Tuesday, July 17, 2012

desert traveller

So I've shared where we went and what we did, but I have to share my observations about travelling. Or, being a traveller.

I guess I need to start out with saying that I'm a desert rat. Born and raised. I've been places, and seen things, but the desert always feels like coming home, to me. I bugs me when people say that everything is brown in the desert. So. Not. True. Sure, you can see sand. A lot of it. But there are plants: grasses and flowers, and while trees may be sporadic, there are some pretty big bushes, and - of course - cactus. Many of them are some variety of green, with appropriate application of water. But that is just the start. You can see for miles. Miles and miles. Purple mountain majesties, and bluest blue skies. Clouds and rainstorms. Dust (sometimes WAY too much of that). You can see the fences, and the washes and the dirt roads. You can see each little farm house, mobile home & rusted out car hulk.

Once we got into Oklahoma, and for most of our travels, there were trees. Many of them. Along both sides of the roads, most of the time. It's green. A LOT of it. People who live in that seem to miss it when they aren't there. Me, I feel like there are so many trees, I don't get to see the forest. I don't get to see the creatures between the trees, or that corn field just on the other side, or that falling down house/barn or is it a lovely mansion? Maybe living in the desert makes me nosey, but I want to know what is beyond the roadside. Where is the horizon? It's just trees and more walls of trees.

Now, don't get me wrong, I really love trees. I have a thing for them, really. How they build themselves fascinates me. Not only that, but I appreciate a good forest as much as the next person. We took a beautiful drive through the Blue Ridge Parkway, which I absolutely loved.
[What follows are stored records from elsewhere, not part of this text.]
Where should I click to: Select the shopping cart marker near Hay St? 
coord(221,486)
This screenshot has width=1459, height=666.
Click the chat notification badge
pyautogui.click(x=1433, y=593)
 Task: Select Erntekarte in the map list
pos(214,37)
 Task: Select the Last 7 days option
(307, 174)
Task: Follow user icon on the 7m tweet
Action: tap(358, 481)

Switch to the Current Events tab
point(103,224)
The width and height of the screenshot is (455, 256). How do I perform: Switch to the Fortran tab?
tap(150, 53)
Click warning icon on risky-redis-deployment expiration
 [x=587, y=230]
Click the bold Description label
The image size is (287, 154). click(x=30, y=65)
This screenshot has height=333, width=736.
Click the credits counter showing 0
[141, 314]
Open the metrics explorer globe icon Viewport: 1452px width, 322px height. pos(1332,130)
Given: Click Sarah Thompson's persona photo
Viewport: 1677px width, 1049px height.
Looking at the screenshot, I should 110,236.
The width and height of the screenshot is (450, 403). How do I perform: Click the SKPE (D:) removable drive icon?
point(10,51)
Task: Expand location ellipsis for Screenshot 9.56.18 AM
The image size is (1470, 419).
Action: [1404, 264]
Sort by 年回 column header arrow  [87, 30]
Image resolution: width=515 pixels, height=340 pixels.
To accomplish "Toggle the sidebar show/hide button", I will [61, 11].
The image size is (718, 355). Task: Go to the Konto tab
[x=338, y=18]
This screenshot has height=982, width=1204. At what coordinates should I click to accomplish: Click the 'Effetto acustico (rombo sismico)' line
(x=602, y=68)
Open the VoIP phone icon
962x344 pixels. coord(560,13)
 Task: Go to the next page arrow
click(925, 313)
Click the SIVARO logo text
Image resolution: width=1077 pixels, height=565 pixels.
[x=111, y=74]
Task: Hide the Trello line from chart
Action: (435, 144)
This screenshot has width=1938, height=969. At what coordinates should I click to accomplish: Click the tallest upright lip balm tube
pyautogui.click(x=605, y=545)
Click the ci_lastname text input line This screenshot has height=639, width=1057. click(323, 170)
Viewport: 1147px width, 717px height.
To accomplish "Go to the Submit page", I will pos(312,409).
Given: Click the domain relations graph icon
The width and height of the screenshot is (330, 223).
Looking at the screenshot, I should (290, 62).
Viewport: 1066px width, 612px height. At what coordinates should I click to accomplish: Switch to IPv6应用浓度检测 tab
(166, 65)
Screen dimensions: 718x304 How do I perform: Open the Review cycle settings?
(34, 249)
I just am not sure that I consider that roadside wall of green that follows so many roads through the south to really count as "scenery."

That said, I'll still go back in a heartbeat.

1 comment:

Fran said...

LOL, I do get it, even though we'll probably be up here in the PNW for the rest of our lives.

But there was a moment when I had serious claustrophobia because of all the trees, no sky, suddenly no air because you can't see any way but up!

We'll live here forever, I imagine, and it's beautiful. But the desert will always be home.